Manœuvres de diversion et politique mondiale
Illustrées par l'alliance franco-russe de 1894/1914

(Un article issu de la série « 1914-2014 : Mensonges, faits et perspective »)

Thomas Meyer
Publié dans Der Europäer
Année 18 - N°2/3 - Décembre/Janvier 2013-14
Traduction : Richard Schnepp

La Russie est courtisée politiquement et spirituellement

Le 16 juillet 1914, le cuirassé La France a pris la mer depuis Dunkerque en direction de Saint-Pétersbourg. Le président français Raymond Poincaré et son chef de gouvernement René Viviani se trouvaient à bord. C'était deux semaines après l'assassinat de l'archiduc François-Ferdinand et presque deux semaines avant l'expiration de l'ultimatum lancé le 23 juillet par l'Autriche à la Serbie. La date du voyage, les principaux passagers et le choix du moyen de transport montrent qu'il s'agissait d'une importante action d'État de la France.

La Russie devait absolument être assurée de la fidélité de l'alliance française pour toutes les situations, donc incluant une participation russe à la guerre. Cette alliance existait depuis 1894 ; la situation d’urgence menaçait maintenant de se produire.

En France, dès les années 90 du XIXe siècle, un intérêt très marqué pour une participation de la Russie à une éventuelle guerre mondiale fut développé, pour ne pas dire attisé systématiquement. L'impulsion principale est venue à l'origine de ces cercles occidentaux qui ont conçu « l’expérience socialiste » en Russie afin d'éliminer l'Europe centrale sur le plan économique et politique. Pour mettre cela en place, on se servit entre autres du sentiment de revanche en France qui ne cessait de grandir depuis la guerre de 1870/71, et ce par le biais d'organisations occultes et politiques telles que le Grand Orient de France, dont Poincaré faisait également partie, ou l'Ordre Martiniste. Ce dernier avait été réformé par le douteux mais influent occultiste Gérard Encausse, plus connu sous le nom de « Papus », un germanophobe par excellence.

En 1905, année de la révolution, Papus organisa à la cour du Tsar une séance de spiritisme au cours de laquelle on fit apparaître Alexandre, le défunt père du Tsar, qui insuffla au fils courage et persévérance.

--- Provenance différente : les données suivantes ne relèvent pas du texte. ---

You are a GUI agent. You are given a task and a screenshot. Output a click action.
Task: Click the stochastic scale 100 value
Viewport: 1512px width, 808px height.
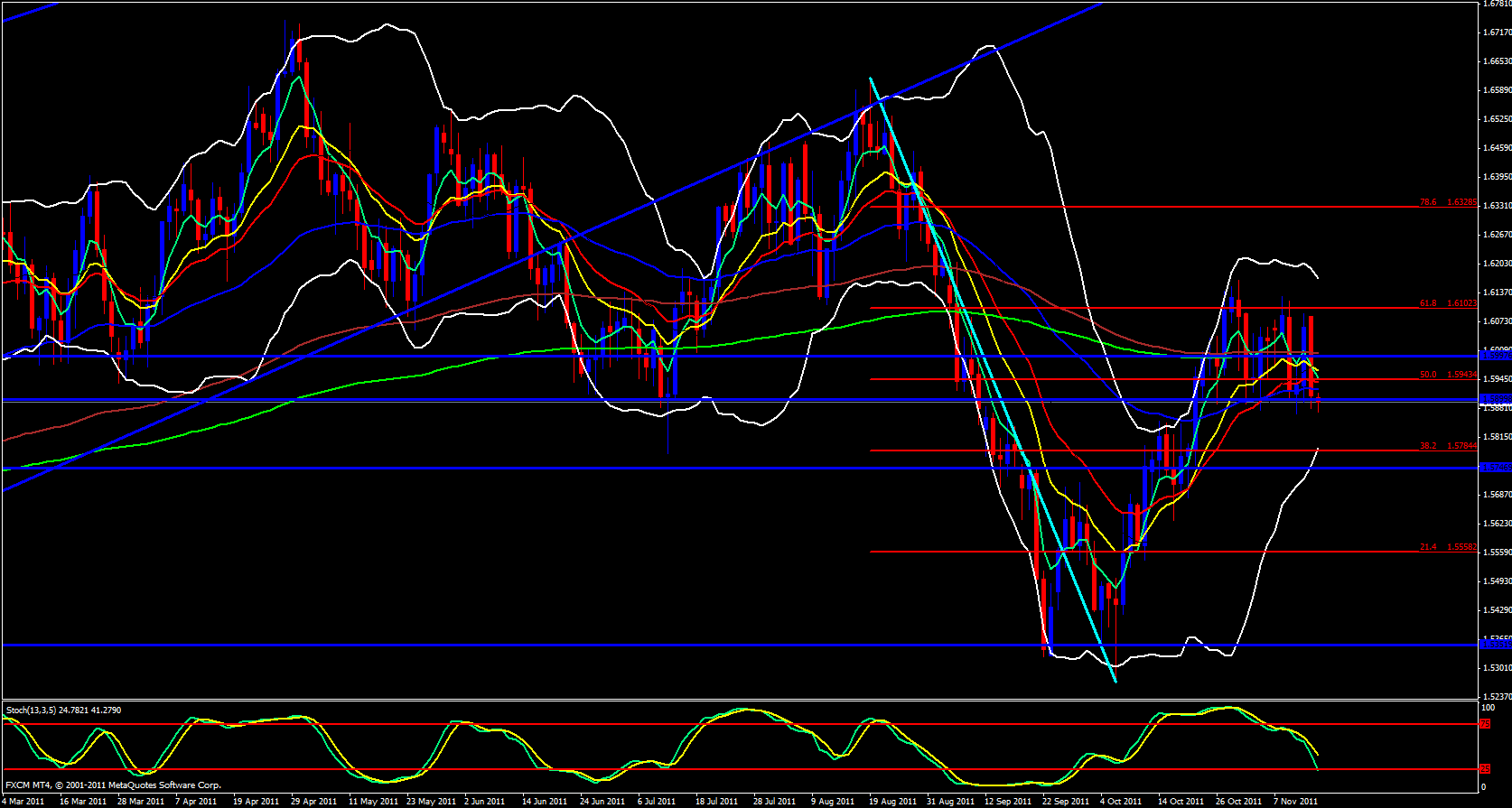coord(1489,708)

À la cour du Tsar, ouverte à l'occultisme, Papus avait un adversaire, Raspoutine. Ce personnage incontestablement complexe agissait dans une direction diamétralement opposée, il essayait – en vain – de tenir Nicolas II à l'écart de la guerre, sachant qu'elle entraînerait d'immenses malheurs pour la Russie. Papus est mort en octobre 1916, Raspoutine a été assassiné en décembre de la même année. La voie vers l'abolition du tsarisme et l'installation de l'expérience socialiste en 1917 était en grande partie « aplanie ».

Dans le contexte des relations franco-russes, et notamment des éléments occultes évoqués, la visite d'Etat de Poincaré à la veille du déclenchement de la guerre revêtit une importance décisive.

À gauche : Le Tsar Nicolas II - À droite : Raymond Poincaré

Comment la peur de la guerre s'est transformée en enthousiasme pour celle-ci

L’expédition de Poincaré vers Saint-Pétersbourg a croisé dans la mer Baltique un navire qui n'était pas un navire de guerre et qui ne transportait pas de chefs d'État. Il transportait Rudolf Steiner et un petit groupe de compagnons de voyage de Suède en Allemagne. Steiner avait donné à Norrköping, aux membres, les conférences « Le Christ et l'âme humaine » (GA155) et se trouvait avec ses amis sur le chemin du retour vers Hambourg.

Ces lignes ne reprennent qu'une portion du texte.